WORK TASK: Could you set down all of the data again, exactly as it stands?

══ DATASET EXCERPTS ══

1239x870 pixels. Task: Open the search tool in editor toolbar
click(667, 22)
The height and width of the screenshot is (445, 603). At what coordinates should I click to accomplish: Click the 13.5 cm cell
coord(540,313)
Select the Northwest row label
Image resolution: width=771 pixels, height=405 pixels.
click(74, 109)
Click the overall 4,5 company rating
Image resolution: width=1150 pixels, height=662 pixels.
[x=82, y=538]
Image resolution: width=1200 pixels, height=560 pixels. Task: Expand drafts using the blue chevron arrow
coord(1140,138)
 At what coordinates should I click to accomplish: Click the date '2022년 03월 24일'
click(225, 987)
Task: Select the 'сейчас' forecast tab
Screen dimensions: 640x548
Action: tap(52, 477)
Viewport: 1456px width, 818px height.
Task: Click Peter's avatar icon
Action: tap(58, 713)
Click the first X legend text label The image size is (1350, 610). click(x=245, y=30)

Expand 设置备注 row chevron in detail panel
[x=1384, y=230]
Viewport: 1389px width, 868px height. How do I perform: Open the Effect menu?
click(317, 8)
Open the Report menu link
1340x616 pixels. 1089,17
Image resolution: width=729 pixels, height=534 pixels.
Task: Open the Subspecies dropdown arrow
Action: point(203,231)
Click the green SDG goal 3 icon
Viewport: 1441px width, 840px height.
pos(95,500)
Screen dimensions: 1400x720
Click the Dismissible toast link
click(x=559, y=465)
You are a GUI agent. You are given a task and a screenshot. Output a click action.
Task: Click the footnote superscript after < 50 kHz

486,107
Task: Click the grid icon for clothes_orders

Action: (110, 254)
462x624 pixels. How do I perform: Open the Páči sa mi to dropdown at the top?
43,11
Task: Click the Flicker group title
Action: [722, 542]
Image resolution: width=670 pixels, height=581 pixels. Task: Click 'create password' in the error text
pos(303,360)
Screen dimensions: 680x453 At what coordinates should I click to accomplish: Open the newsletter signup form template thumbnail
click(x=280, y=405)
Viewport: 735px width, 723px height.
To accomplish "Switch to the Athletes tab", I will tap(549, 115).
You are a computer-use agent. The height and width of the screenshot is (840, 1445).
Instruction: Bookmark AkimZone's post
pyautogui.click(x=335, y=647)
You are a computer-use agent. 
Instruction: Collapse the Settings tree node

═══

WRITTEN REPLY:
1239x870 pixels. Task: Open the search tool in editor toolbar
click(667, 22)
The height and width of the screenshot is (445, 603). At what coordinates should I click to accomplish: Click the 13.5 cm cell
coord(540,313)
Select the Northwest row label
Image resolution: width=771 pixels, height=405 pixels.
click(74, 109)
Click the overall 4,5 company rating
Image resolution: width=1150 pixels, height=662 pixels.
[x=82, y=538]
Image resolution: width=1200 pixels, height=560 pixels. Task: Expand drafts using the blue chevron arrow
coord(1140,138)
 At what coordinates should I click to accomplish: Click the date '2022년 03월 24일'
click(225, 987)
Task: Select the 'сейчас' forecast tab
Screen dimensions: 640x548
Action: tap(52, 477)
Viewport: 1456px width, 818px height.
Task: Click Peter's avatar icon
Action: tap(58, 713)
Click the first X legend text label The image size is (1350, 610). click(x=245, y=30)

Expand 设置备注 row chevron in detail panel
[x=1384, y=230]
Viewport: 1389px width, 868px height. How do I perform: Open the Effect menu?
click(317, 8)
Open the Report menu link
1340x616 pixels. 1089,17
Image resolution: width=729 pixels, height=534 pixels.
Task: Open the Subspecies dropdown arrow
Action: point(203,231)
Click the green SDG goal 3 icon
Viewport: 1441px width, 840px height.
pos(95,500)
Screen dimensions: 1400x720
Click the Dismissible toast link
click(x=559, y=465)
You are a GUI agent. You are given a task and a screenshot. Output a click action.
Task: Click the footnote superscript after < 50 kHz

486,107
Task: Click the grid icon for clothes_orders

Action: (110, 254)
462x624 pixels. How do I perform: Open the Páči sa mi to dropdown at the top?
43,11
Task: Click the Flicker group title
Action: [722, 542]
Image resolution: width=670 pixels, height=581 pixels. Task: Click 'create password' in the error text
pos(303,360)
Screen dimensions: 680x453 At what coordinates should I click to accomplish: Open the newsletter signup form template thumbnail
click(x=280, y=405)
Viewport: 735px width, 723px height.
To accomplish "Switch to the Athletes tab", I will tap(549, 115).
You are a computer-use agent. The height and width of the screenshot is (840, 1445).
Instruction: Bookmark AkimZone's post
pyautogui.click(x=335, y=647)
You are a computer-use agent. 
Instruction: Collapse the Settings tree node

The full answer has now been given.